Tough Love
By Lee Pitts
To: Our adorable son
From: Your loving parents
Regards: Living arrangements
Dearest darling,
It dawned on your mother and I you just celebrated your 29th birthday and you’re still living at home. This is a problem.
By the time I was 29, I’d sired four kids, been divorced two times and had been in jail and rehab for six weeks. And your mother had put me through medical school by working two full-time jobs and still managed to raise the aforementioned kids.
Please don’t think we are complaining and criticizing you in any way, but we are feeding and clothing you, we pay the payment on your Lexus which is newer and nicer than what your mother or I drive, and you use our Mastercard for all your incidentals including tattoos and nose rings.
Your earrings are far nicer than any your mother owns. The problem is the family business has been a little slow lately, so we can no longer afford to spoil you in the style to which you’ve become accustomed.
We know you’ve been through a rough patch after the girl you met on the internet from Sweden (who you never actually met in person) broke off your engagement, but would it be too much to ask of you to at least make your own bed?
We feel like we have been more than patient. We never complained about paying all your expenses for those seven years while you got a degree in Greek mythology, but we are concerned when all you do all day is play video games, stare at your phone while texting God knows who and buy expensive Japanese swords on eBay with our PayPal account.
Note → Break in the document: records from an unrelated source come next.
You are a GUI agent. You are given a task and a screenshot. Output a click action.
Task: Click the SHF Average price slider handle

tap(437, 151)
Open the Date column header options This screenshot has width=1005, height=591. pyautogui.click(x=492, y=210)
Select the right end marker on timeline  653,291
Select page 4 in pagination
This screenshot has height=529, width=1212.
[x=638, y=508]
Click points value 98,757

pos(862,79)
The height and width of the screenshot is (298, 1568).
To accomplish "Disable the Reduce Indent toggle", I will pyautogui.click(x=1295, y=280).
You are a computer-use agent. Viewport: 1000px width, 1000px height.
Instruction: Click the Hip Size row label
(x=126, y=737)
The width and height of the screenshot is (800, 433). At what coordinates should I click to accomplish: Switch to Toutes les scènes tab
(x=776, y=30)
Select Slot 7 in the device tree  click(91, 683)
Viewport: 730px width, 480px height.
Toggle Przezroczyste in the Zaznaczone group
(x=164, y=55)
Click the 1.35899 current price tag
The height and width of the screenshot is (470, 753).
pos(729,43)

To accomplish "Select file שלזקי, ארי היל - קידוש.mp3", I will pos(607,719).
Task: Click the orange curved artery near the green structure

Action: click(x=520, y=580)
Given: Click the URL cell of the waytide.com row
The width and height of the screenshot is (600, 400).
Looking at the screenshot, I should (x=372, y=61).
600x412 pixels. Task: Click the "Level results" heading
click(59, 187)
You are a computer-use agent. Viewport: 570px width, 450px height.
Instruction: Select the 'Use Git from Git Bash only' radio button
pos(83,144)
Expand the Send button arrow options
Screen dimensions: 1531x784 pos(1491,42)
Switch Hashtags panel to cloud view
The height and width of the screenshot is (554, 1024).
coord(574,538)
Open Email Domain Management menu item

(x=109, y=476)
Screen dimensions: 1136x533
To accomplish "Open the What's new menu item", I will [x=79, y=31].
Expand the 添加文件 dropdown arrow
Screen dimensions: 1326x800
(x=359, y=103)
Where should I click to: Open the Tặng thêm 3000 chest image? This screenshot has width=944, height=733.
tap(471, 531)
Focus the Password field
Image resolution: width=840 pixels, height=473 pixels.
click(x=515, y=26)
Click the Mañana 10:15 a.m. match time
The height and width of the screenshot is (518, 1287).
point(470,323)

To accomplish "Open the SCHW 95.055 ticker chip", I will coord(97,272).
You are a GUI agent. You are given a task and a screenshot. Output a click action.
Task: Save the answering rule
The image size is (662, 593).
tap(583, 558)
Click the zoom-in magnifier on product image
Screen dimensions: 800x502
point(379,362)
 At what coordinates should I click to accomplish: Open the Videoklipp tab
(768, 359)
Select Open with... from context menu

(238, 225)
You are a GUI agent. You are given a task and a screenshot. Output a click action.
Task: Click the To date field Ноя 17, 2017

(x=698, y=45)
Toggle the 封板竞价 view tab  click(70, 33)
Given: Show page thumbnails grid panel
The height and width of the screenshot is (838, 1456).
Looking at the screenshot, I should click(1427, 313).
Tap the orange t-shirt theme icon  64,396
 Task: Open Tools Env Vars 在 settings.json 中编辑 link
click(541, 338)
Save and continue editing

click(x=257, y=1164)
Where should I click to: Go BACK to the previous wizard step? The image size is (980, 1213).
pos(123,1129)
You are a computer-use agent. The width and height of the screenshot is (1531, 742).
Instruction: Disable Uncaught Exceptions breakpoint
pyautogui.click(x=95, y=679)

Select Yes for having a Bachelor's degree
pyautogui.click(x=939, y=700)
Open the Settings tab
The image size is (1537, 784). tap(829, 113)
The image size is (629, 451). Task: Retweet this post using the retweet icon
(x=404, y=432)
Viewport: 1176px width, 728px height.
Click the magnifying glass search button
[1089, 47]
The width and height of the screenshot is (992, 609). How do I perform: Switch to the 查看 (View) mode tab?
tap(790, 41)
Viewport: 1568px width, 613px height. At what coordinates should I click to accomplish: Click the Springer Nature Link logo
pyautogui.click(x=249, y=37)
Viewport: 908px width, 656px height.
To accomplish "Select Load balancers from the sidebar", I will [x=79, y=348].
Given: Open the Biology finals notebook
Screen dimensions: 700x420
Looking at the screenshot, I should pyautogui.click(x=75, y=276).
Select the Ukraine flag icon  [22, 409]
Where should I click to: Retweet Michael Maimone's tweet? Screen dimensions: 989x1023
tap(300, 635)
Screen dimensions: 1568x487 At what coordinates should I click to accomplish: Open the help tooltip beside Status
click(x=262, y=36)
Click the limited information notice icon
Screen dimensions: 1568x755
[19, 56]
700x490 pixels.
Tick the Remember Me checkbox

We know you feel lost and are trying to “find yourself” but might we suggest a good place to start looking would be in the “Help Wanted” ads in the newspaper?
It’s time to bounce back and get back in the game, son. There are other women you don’t know on the internet you might like.
We are also a little concerned you’ve been using mascara and lipstick, are wearing plush velour jogging suits from Nordstrom with tasseled loafers and no socks and when you’re not going to pasta tastings and wine cruises, you are watching inordinate amounts of HGTV.
Honey, please see our side. It’s not like we can send you to your room for not eating your peas and we can’t wash out your mouth with soap for using the F-word in every sentence, but the really loud rap music you insist on playing is making the dog psychotic and killing the goldfish.
We know you’ve never had a job before and are counting on inheriting your mother’s and mine fortune, but we’re planning on living until we’re 90 which would make you 70 when you finally get the money.
There’s also the possibility – at the rate you’re burning through our cash – there may not be any left. Or I could die prematurely, your mother could marry a gigolo and your inheritance could be lost on a Vegas craps table.
Or your mother could pass away and I could fall in love and remarry a 20 something “nurse after a purse” and your inheritance could be left to half brothers and sisters you don’t even know.
You don’t know how hard it is to say this, but it is with great regret we inform you that you have 30 days to vacate the premises. If you are still living here past the deadline, we are going to get tough. Your mother will no longer wash your clothes and we will no longer pay your cell phone bill or gas for your car.
If you have not shown at least some initiative at the end of one month by at least looking for a job, we will take away your weekly allowance and ground you.
We know these are drastic measures son, but it really is for your own good.